I recently read this article and found it to very on target....relationships are hard, gay relationships are often even more difficult due to a myriad of issues that heterosexual couples don't often encounter. How much time together is enough time? What do you do when your partner wont communicate? How do you tell someone that you feel left out of their life a lot? All sorts of issues arise and must be dealt with if a relationship is to survive!
Relationships are at the core of our lives.Relating to others can easily be a mixed bag of excitement, fear, anticipation, elation, struggle, closeness, dread, intimacy and loneliness. Relationships are dynamic and ever-changing.
In a positive relationship, both partners feel valued, loved and nurtured. To get the most out of your relationship, consider the following tips on being a great partner:
- Develop a sense of trust - that is feeling that you can both be seen, heard, understood and accepted.
- Recognise that physical closeness is only one expression of intimacy. Intimacy can be verbal (e.g. telling your partner why you love them or things that you love about them), and it can also be expressed by doing special things for your partner or generally helping out with daily living tasks.

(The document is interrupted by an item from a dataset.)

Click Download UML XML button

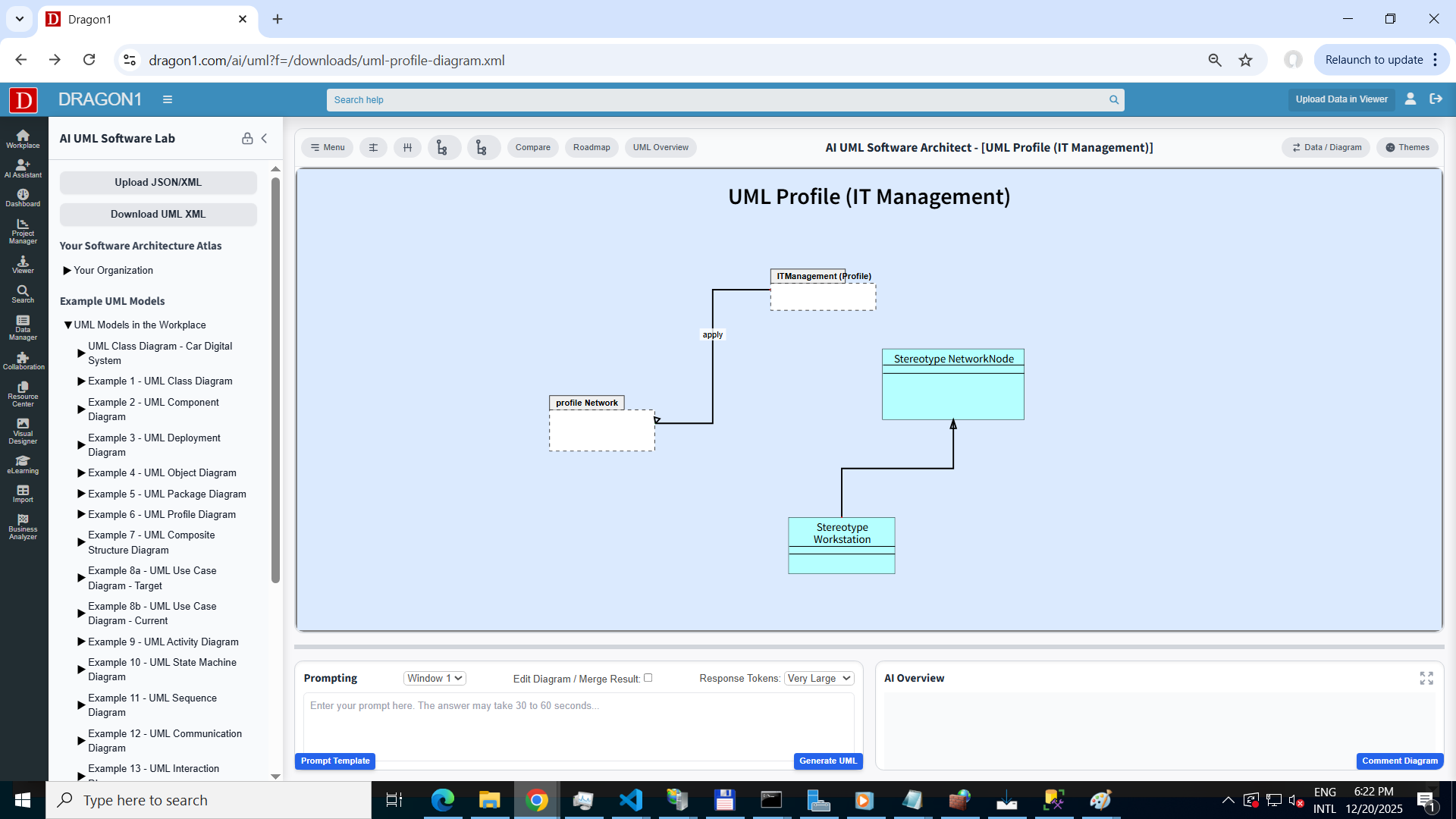tap(158, 214)
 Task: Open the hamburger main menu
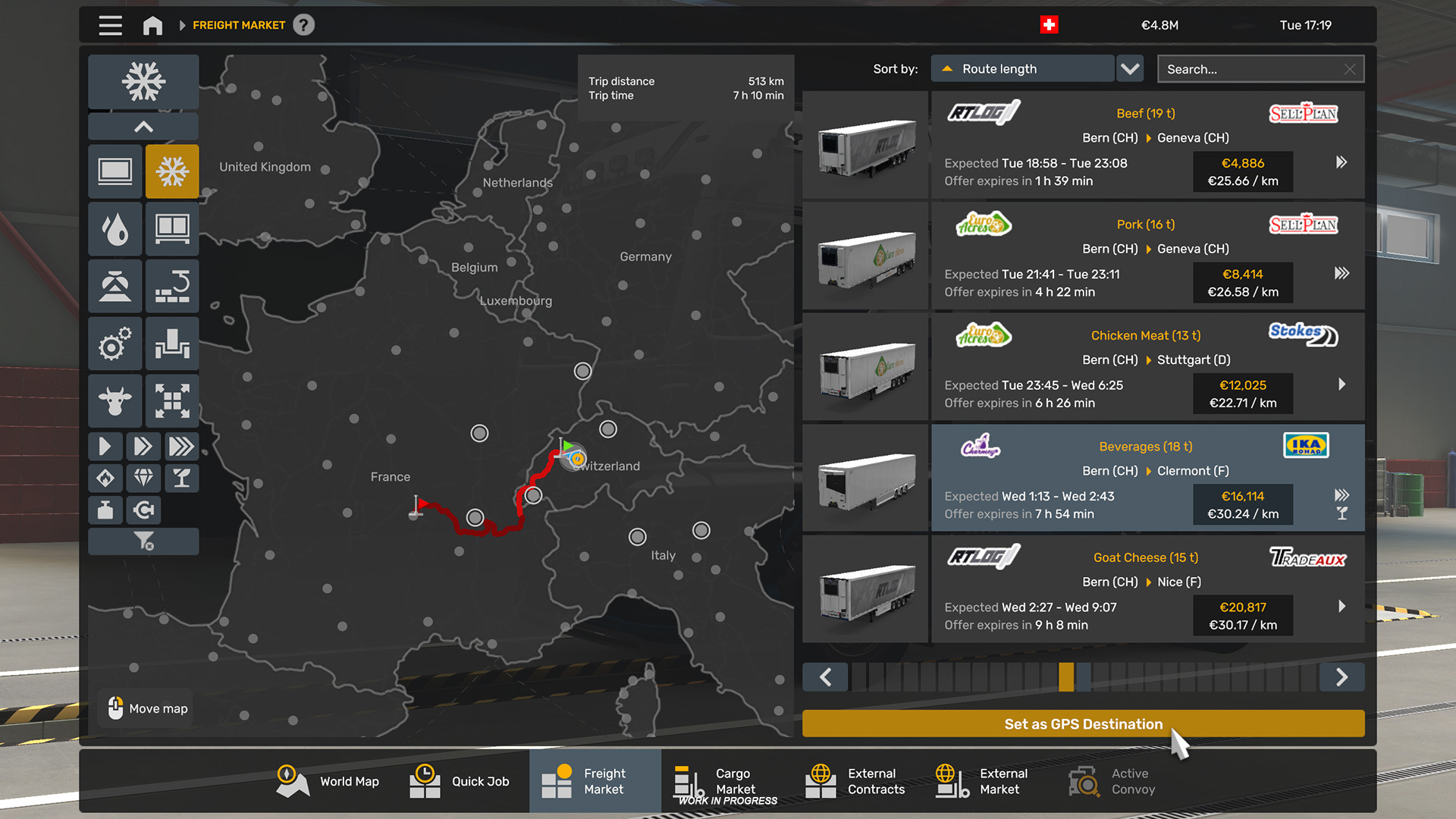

- Acknowledge each other’s need to be autonomous and to make your own decisions sometimes.
- Create a safe and open place, where you can both express problems, doubts, fears and weaknesses without fear of rejection or punishment.
- Be willing to communicate. This often includes sharing feelings, needs and wants. Note: Listening to your partners problems does not necessarily mean you are responsible for solving them.
- Be open to negotiate around your differences with respect and generosity. You are not going to get your own way all the time.
- Aim to be aware of personal issues you bring to the relationship (sometimes called ‘baggage’), and take responsibility for these. Also be aware of the expectations you may place on others and assess how realistic they are.
- Regular time alone gives you space to recharge and rebalance. This will allow you to give more in your relationship in the long-run. Time together and making each other a priority is important as well, because it shows that you feel that the other person is an important part of your life.
- Maintain and build a supportive network of friends outside the relationship. No single relationship will meet every need.
- Develop the capacity to not take yourself and everything else too seriously.